[Stored items]
───

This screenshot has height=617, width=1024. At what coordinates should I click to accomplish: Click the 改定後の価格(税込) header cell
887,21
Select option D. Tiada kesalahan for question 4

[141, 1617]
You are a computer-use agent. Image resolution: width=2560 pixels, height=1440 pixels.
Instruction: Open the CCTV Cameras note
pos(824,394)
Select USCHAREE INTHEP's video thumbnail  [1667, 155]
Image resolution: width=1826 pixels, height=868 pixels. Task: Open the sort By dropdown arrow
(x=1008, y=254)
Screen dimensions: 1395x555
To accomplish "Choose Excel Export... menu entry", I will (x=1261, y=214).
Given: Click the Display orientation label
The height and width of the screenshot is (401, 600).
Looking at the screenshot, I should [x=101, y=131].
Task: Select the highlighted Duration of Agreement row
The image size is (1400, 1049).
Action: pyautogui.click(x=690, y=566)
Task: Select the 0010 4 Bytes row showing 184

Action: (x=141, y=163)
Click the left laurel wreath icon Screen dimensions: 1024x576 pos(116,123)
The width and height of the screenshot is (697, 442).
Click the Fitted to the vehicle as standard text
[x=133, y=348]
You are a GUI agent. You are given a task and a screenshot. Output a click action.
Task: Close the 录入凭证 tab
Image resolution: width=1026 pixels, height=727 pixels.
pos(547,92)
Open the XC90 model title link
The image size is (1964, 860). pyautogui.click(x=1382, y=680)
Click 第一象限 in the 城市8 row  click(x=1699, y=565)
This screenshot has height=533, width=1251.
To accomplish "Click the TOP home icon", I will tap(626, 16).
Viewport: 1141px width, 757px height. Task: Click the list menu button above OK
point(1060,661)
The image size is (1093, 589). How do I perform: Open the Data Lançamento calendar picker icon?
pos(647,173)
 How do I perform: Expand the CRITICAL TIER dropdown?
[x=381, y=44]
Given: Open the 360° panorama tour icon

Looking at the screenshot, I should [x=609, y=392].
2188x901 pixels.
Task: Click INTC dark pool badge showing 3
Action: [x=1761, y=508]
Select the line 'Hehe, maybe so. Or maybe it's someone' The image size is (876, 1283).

───

Description of the task
After reading through the records, retype all of them exactly.

Reply to the task
This screenshot has height=617, width=1024. At what coordinates should I click to accomplish: Click the 改定後の価格(税込) header cell
887,21
Select option D. Tiada kesalahan for question 4

[141, 1617]
You are a computer-use agent. Image resolution: width=2560 pixels, height=1440 pixels.
Instruction: Open the CCTV Cameras note
pos(824,394)
Select USCHAREE INTHEP's video thumbnail  [1667, 155]
Image resolution: width=1826 pixels, height=868 pixels. Task: Open the sort By dropdown arrow
(x=1008, y=254)
Screen dimensions: 1395x555
To accomplish "Choose Excel Export... menu entry", I will (x=1261, y=214).
Given: Click the Display orientation label
The height and width of the screenshot is (401, 600).
Looking at the screenshot, I should [x=101, y=131].
Task: Select the highlighted Duration of Agreement row
The image size is (1400, 1049).
Action: pyautogui.click(x=690, y=566)
Task: Select the 0010 4 Bytes row showing 184

Action: (x=141, y=163)
Click the left laurel wreath icon Screen dimensions: 1024x576 pos(116,123)
The width and height of the screenshot is (697, 442).
Click the Fitted to the vehicle as standard text
[x=133, y=348]
You are a GUI agent. You are given a task and a screenshot. Output a click action.
Task: Close the 录入凭证 tab
Image resolution: width=1026 pixels, height=727 pixels.
pos(547,92)
Open the XC90 model title link
The image size is (1964, 860). pyautogui.click(x=1382, y=680)
Click 第一象限 in the 城市8 row  click(x=1699, y=565)
This screenshot has height=533, width=1251.
To accomplish "Click the TOP home icon", I will tap(626, 16).
Viewport: 1141px width, 757px height. Task: Click the list menu button above OK
point(1060,661)
The image size is (1093, 589). How do I perform: Open the Data Lançamento calendar picker icon?
pos(647,173)
 How do I perform: Expand the CRITICAL TIER dropdown?
[x=381, y=44]
Given: Open the 360° panorama tour icon

Looking at the screenshot, I should [x=609, y=392].
2188x901 pixels.
Task: Click INTC dark pool badge showing 3
Action: [x=1761, y=508]
Select the line 'Hehe, maybe so. Or maybe it's someone' The image size is (876, 1283).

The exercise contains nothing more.